The Making of New World Slavery is what American television likes to call a ‘prequel’. A decade ago, in The Overthrow of Colonial Slavery, Blackburn explored the demise of slavery in the British, French and Spanish empires of the 19th century. Now, he examines how and why the institution, which had all but died out in Europe by the time of American colonisation, became so deeply entrenched in the New World.
Like Berlin, Blackburn argues that while slavery produced and reinforced racism, the fundamental reasons for its establishment were economic. Slavery was a by-product of the quest for profit by merchants and planters on both sides of the Atlantic, and of the voracious appetite of European consumers for products of slave labour like sugar, rice and tobacco.

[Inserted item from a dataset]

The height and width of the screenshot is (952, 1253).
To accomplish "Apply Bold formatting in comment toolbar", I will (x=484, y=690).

By virtue of being different, blacks were deemed enslavable in ways that English or French labourers never were, but it was ‘desire for gain’, Blackburn writes, not racial prejudice, that actually inspired slave trading. As for Berlin, ‘race’ for Blackburn is an evolving set of social relationships, not a fixed attitude or deus ex machina.

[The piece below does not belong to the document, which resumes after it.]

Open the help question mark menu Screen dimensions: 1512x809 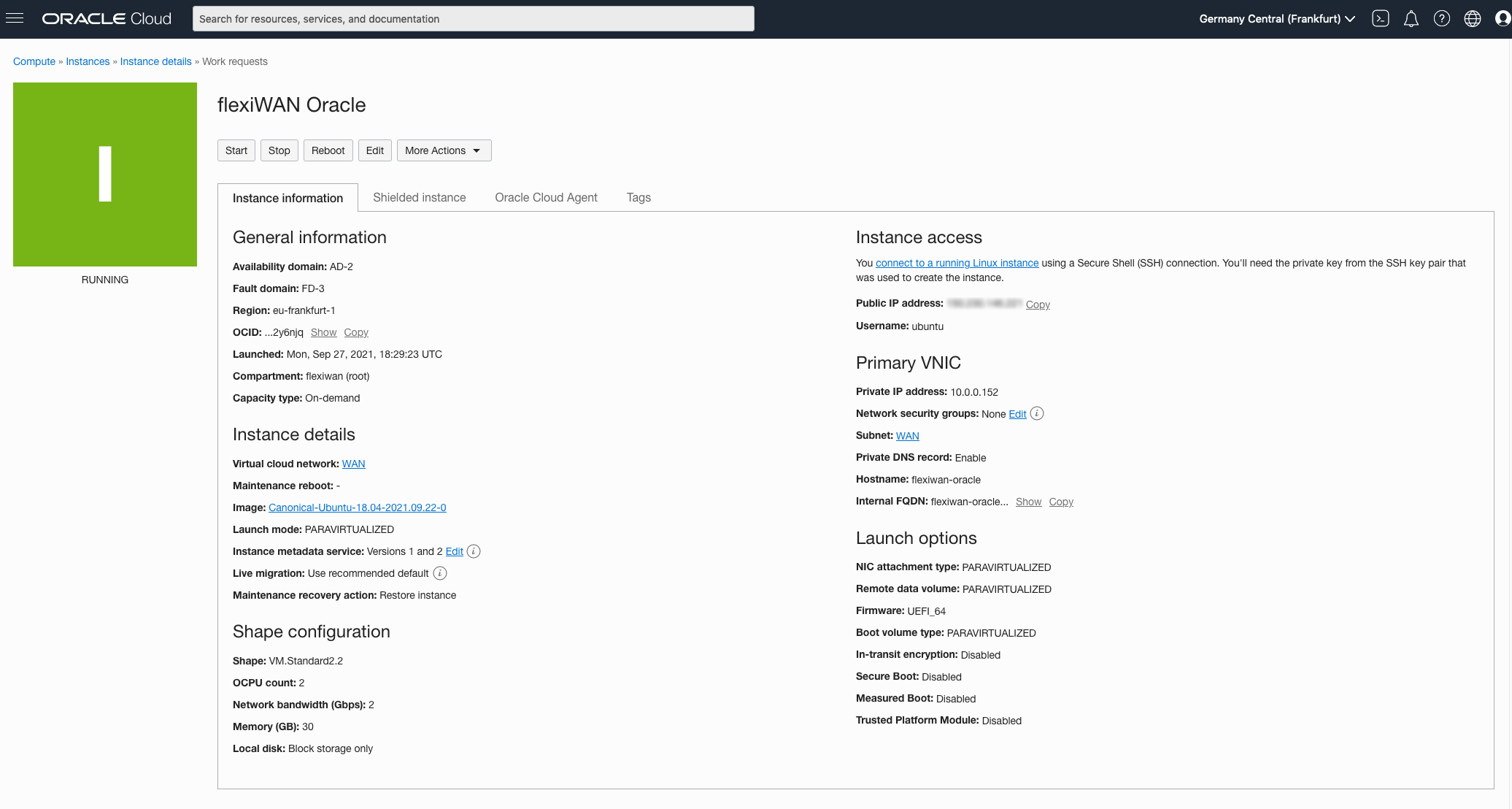(x=1441, y=19)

While Berlin devotes considerable attention to the African-American culture that arose in the New World, Blackburn is more interested in slavery’s broad economic impact. He finds planters to have been modern, profit-oriented entrepreneurs, and argues that the revenues derived from slave labour helped to finance Britain’s economic ascendancy in the 18th century. Revisiting an old debate initiated by Eric Williams’s classic Capitalism and Slavery, Blackburn emphasises the centrality of slavery to the Atlantic economy. By 1770, he estimates, profits derived from it furnished up to one-third of Britain’s capital formation.
Again like Berlin, Blackburn is sensitive to subtle differences between slave systems in different parts of the hemisphere. His powerful account, however, raises questions about the utility of Berlin’s distinction between slave societies and societies with slaves. To be sure, this seems a commonsense way of differentiating between colonies like Massachusetts and Pennsylvania, where slaves accounted for less than 10 per cent of the population, and Virginia and South Carolina, where they came to dominate the labour force. Yet Blackburn reminds us of the deep reliance on slavery on the part of both the non-plantation colonies and the metropolitan powers. Massachusetts ships transported slaves and the products of slave labour. The slave plantations of the West Indies were the major export market for grain grown by the free farmers of Pennsylvania. Slavery, Blackburn makes clear, served the interests even of non-slaveholders. Merchants, small farmers, consumers and political rulers all profited from it. The point is that in a slave-based empire, everyone, in a sense, was part of a slave society.
Overall, these two accounts complement one another. Both emphasise the multicultural nature of an Atlantic world in which Africans, Europeans, Creoles, Indians and colonists were constantly interacting, and both remind us of the complexity of the institution of slavery and of the historical process itself. Most important, perhaps, both make clear the centrality of slavery to American history from the earliest days of colonial settlement. Understanding this basic fact is the first step towards exorcising the divisions and inequalities that are among slavery’s most enduring legacies.